Born in Kansas City, Kansas, William P. Foster started playing the clarinet at 12 years old and continued to play through high school. By the time he was 17, he was directing an all-city band in Kansas City. While attending the University of Kansas in the late 1930s, segregation prevented him from participating in the marching band. Foster held his “head high” and “worked toward the next achievement,” he told the Wichita Eagle in 2006.
Dr. Foster dreamed of being a band director but was told “there were no jobs for colored conductors,” Foster told Florida’s Sarasota Herald-Tribune in 1998. Those discouraging words pushed him to create his own band. After receiving his bachelor’s degree in music education, he earned a master’s in 1950 from Wayne State University in Detroit and a doctorate in 1955 from the Teachers College at Columbia University.
In 1946 he founded the Florida A&M Marching 100 band and over the next 50 years turned it into one of the best college bands in the nation. He helped revolutionize marching-band style and introduced shows that infused Black popular culture with contemporary music, often jazz or rock, and imaginative choreography.
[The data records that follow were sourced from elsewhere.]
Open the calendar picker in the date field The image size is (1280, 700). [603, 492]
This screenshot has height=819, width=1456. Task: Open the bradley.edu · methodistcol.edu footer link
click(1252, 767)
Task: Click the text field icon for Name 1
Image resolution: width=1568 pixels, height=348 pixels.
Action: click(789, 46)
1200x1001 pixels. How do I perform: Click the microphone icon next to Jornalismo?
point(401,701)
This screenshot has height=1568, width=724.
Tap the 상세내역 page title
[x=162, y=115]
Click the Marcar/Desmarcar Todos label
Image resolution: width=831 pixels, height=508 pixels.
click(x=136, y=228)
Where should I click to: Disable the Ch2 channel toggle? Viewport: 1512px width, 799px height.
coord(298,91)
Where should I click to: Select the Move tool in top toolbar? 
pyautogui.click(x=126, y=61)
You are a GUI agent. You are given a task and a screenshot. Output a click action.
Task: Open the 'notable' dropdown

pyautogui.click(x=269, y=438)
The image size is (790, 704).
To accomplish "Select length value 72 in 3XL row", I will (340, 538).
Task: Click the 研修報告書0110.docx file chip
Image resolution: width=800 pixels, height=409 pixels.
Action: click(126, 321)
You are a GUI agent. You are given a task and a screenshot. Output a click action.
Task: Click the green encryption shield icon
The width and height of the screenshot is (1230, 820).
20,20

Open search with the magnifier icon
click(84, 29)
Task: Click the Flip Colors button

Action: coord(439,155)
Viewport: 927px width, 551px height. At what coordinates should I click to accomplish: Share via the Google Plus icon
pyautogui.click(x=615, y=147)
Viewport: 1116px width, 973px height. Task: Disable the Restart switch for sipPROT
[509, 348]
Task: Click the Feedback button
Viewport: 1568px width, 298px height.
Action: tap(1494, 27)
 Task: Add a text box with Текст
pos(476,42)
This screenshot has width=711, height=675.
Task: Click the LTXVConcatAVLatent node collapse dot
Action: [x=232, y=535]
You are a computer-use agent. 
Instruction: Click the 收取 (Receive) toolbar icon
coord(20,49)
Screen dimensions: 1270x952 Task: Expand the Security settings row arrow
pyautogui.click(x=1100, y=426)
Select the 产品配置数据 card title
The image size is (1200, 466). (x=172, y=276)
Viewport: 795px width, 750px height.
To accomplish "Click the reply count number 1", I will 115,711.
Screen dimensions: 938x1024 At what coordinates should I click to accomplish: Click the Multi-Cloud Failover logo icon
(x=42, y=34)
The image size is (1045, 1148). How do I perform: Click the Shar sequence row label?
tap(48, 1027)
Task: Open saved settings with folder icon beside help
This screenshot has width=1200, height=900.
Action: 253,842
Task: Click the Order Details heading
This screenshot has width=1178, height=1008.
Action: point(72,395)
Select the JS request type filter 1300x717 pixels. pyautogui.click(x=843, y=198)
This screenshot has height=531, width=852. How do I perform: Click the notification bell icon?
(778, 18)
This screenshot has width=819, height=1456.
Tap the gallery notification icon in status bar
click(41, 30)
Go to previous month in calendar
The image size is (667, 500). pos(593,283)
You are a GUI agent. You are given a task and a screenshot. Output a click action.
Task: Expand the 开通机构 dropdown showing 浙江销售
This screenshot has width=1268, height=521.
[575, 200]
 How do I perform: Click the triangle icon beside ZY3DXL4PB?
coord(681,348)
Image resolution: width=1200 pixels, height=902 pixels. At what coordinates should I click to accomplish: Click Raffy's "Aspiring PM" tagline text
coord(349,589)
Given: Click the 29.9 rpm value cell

College and high school marching bands around the nation drew on the iconic Florida A&M style. “Dr. Foster had an indelible impact on college marching bands,” Frank Wickes, the longtime director of Louisiana State University’s marching band, told The New York Times. He retired as the Florida A&M band director in 1998.
Dr. Foster was the author of the memoir “The Man Behind the Baton” and “Band Pageantry: A Guide for the Marching Band.” He died in 2010 at the age of 91.
Dr. Foster’s legacy continues today in college and high school marching band halftime shows, in the many music educators he continues to inspire, and in the alumni of his Marching 100 band. The Music Education Alliance – Music for All, the National Band Association, and the Collegiate Band Directors National Association – created the annually-awarded Dr. William P. Foster Award of Excellence in his honor.